Mientras los medios siguen pedaleando con la ‘trama rusa’, sin un jirón de atisbo de sombra de prueba, y vendiendo la mercancía averiada de un conchabeo entre Putin y Trump para que el segundo ganara las elecciones, la realidad parece ir en la dirección exactamente contraria: nunca, desde la Guerra Fría, han estado peor las relaciones entre los dos países.
No es que esta contradicción flagrante preocupe mucho ni poco a los grandes medios, que están a otro rollo, concretamente a la labor de quitarse de encima a Donald Trump como sea. Y en ese «como sea» cada vez es más legítimo incluir cualquier cosa.
El caso es que se ha propuesto y aprobado la continuación y ampliación de las sanciones contra Rusia y Putin ha respondido con la expulsión de un centenar largo de diplomáticos americanos.

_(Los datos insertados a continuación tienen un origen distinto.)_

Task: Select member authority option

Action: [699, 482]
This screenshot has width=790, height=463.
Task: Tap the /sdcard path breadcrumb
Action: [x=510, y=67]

El trumpista de primera hora está comprensiblemente desconcertado. Trump se aburrió de anunciar en sus campañas que pensaba buscar un acercamiento con Moscú, lo que parece harto razonable si tenemos en cuenta que la Guerra Fría termino hace décadas y el mundo se enfrenta a nuevos retos a los que se podría hacer frente mejor con una alianza entre las dos potencias o, al menos, sin su hostilidad mutua.
¿Qué ha pasado? ¿Hay que concluir que Trump es un mentiroso patológico que nunca tuvo intención de cumplir sus promesas? No es probable. Primero, porque ha cumplido muchas que tienen al ‘establishment’ de uñas, y no parece ser un tipo que se arrugue ante las críticas.
En segundo lugar, porque esa promesa, como se demostró en la propia campaña, iba a traerle, al menos, tantas críticas y ataques como votos. En el Partido Republicano son más del «Rusia es culpable», como demostró su predecesor en la candidatura, Mitt Romney.
Pero es que ni siquiera los medios rusos, por lo común, achacan al propio Trump la insólita hostilidad rediviva contra ellos. En la visión que reflejan muchos de ellos -acertadamente, en mi opinión- la narrativa es que Trump le declaró la guerra al ‘establishment’ y, como era probable, perdió.
Sí, todavía hace mangas y capirotes en la escena nacional, indignando a la progresía en pleno. Pero en realidad ya ha sido vencido en lo que importa. Hasta cierto punto, deshacerse de él será casi un mero trámite.
Estados Unidos, podría decirse, tiene una política exterior inmutable. Si recuerdan, Clinton hablaba del ‘dividendo de la paz’ tras la caída de la Unión Soviética, y bombardeó Belgrado hasta la sumisión, entre otras aventuras bélicas.
Bush hijo llegó prometiendo que Estados Unidos se dejaría de aventuras exteriores para centrarse en sus propios problemas. Lo siguiente fueron las invasiones de Afganistán e Irak.
Obama, que fue propuesto para el Nobel de la Paz a solo once días, once, de empezar su mandato -¿Nobel preventivo?- también iba a echar el cierre a las guerras, y acabó bombardeando siete países.
¿Ven por dónde voy? La política exterior americana va por su cuenta, responde a su propia lógica, y sobre ella los inquilinos de la Casa Blanca parecen tener un escaso control. El caso de Trump parecía distinto, porque se permitió desairar a los poderosos donantes, cuyos fondos no necesitaba por venir rico de casa. Pero, al final, ganaron los ‘halcones’. Como siempre.